**WHAT NEEDS TO BE DONE**. Pick out every line in the material below that contains the string "обоснование", and copy each one.
# start of INFORMATION SUPPLIED
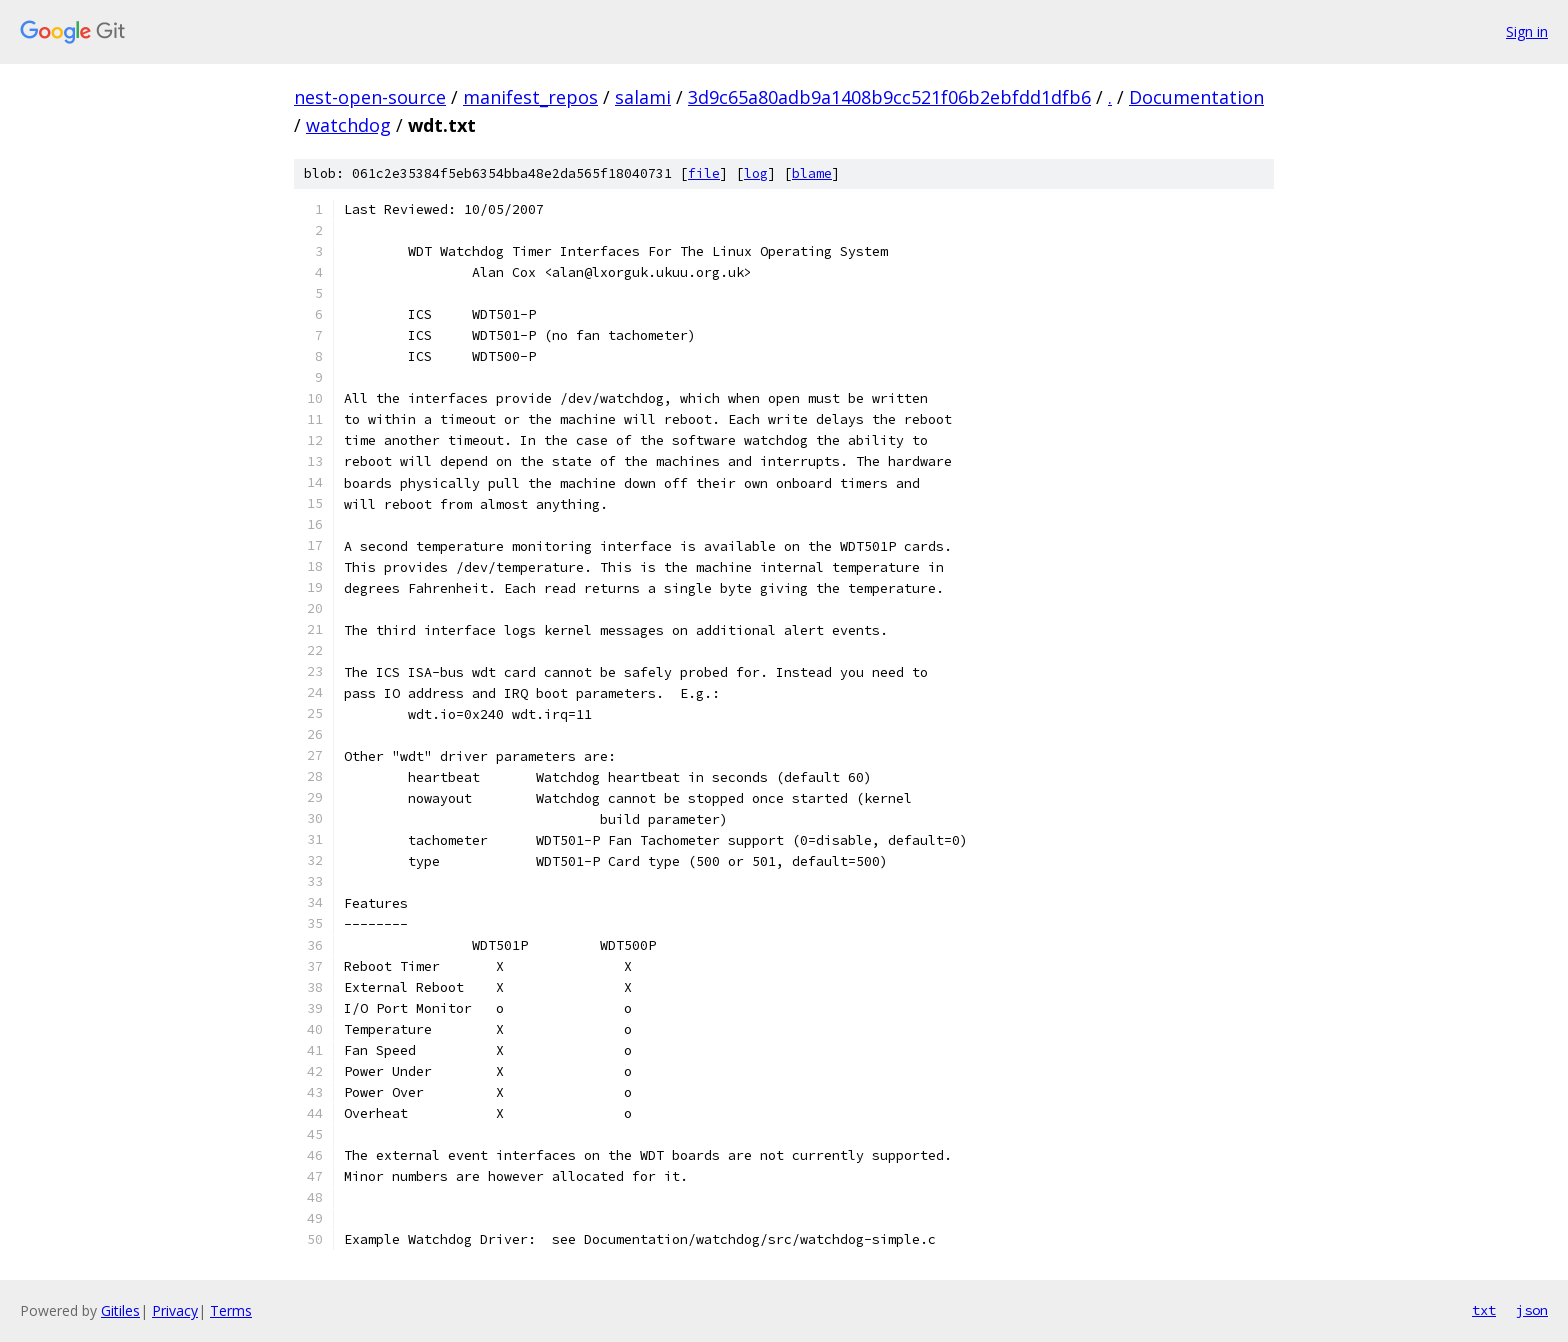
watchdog (348, 125)
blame (812, 173)
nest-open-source (370, 97)
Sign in (1527, 31)
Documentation (1196, 97)
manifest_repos (530, 97)
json (1532, 1310)
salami (643, 97)
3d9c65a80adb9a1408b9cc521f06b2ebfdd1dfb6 (889, 97)
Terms (231, 1310)
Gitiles (120, 1310)
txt (1484, 1310)
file (704, 173)
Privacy (175, 1310)
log (756, 173)
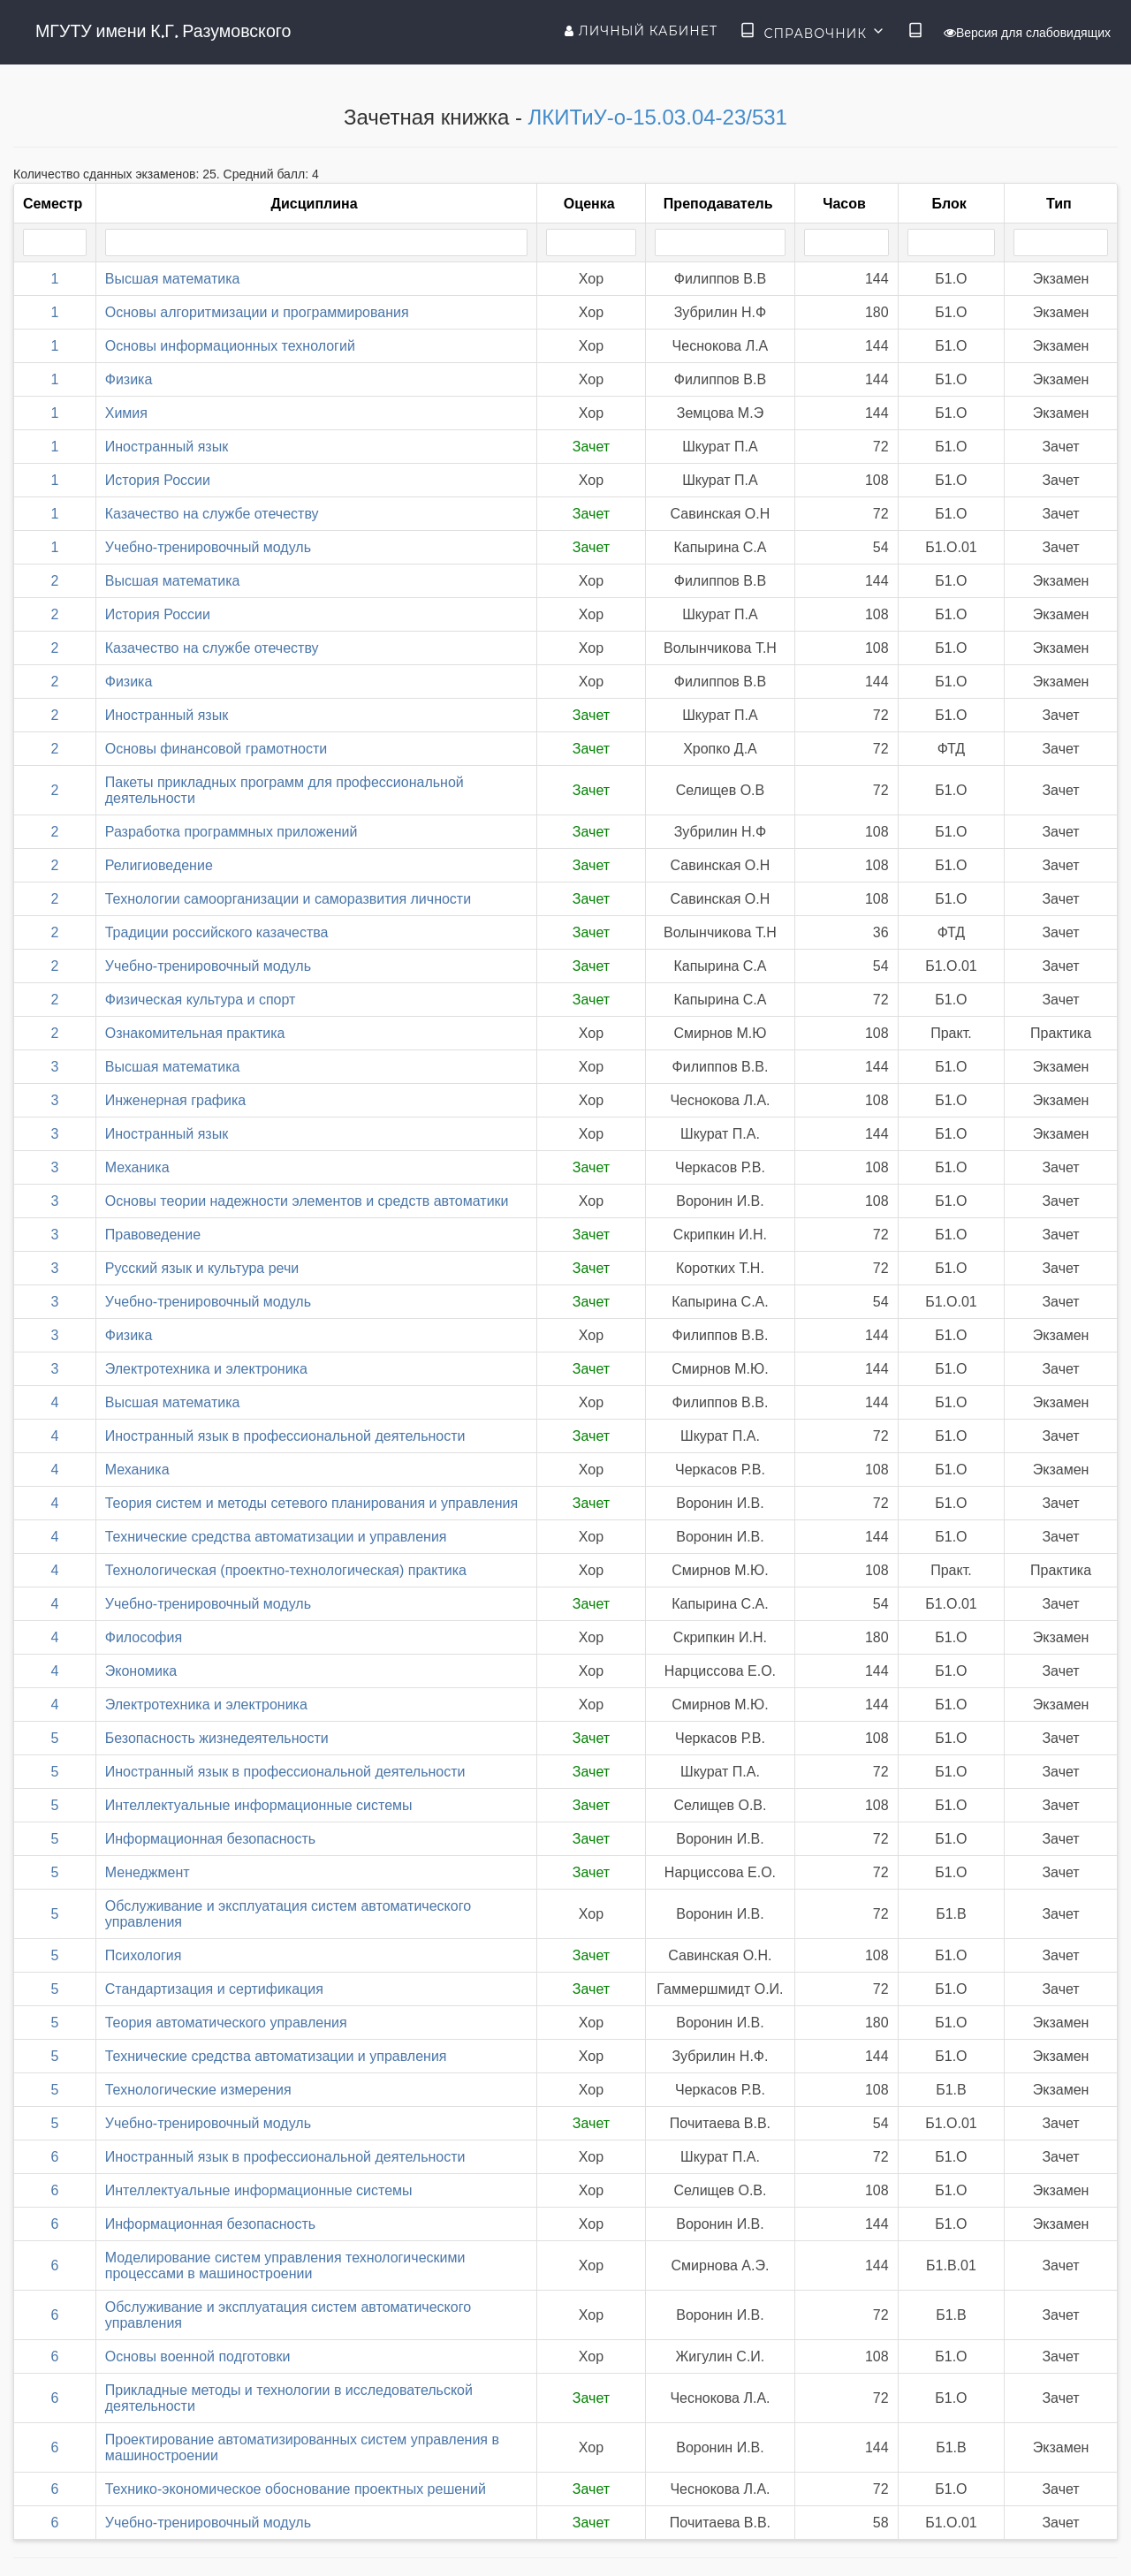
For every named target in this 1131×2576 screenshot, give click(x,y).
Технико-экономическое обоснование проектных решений (295, 2488)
# end of INFORMATION SUPPLIED
**WRITTEN ANSWER**.
Технико-экономическое обоснование проектных решений (295, 2488)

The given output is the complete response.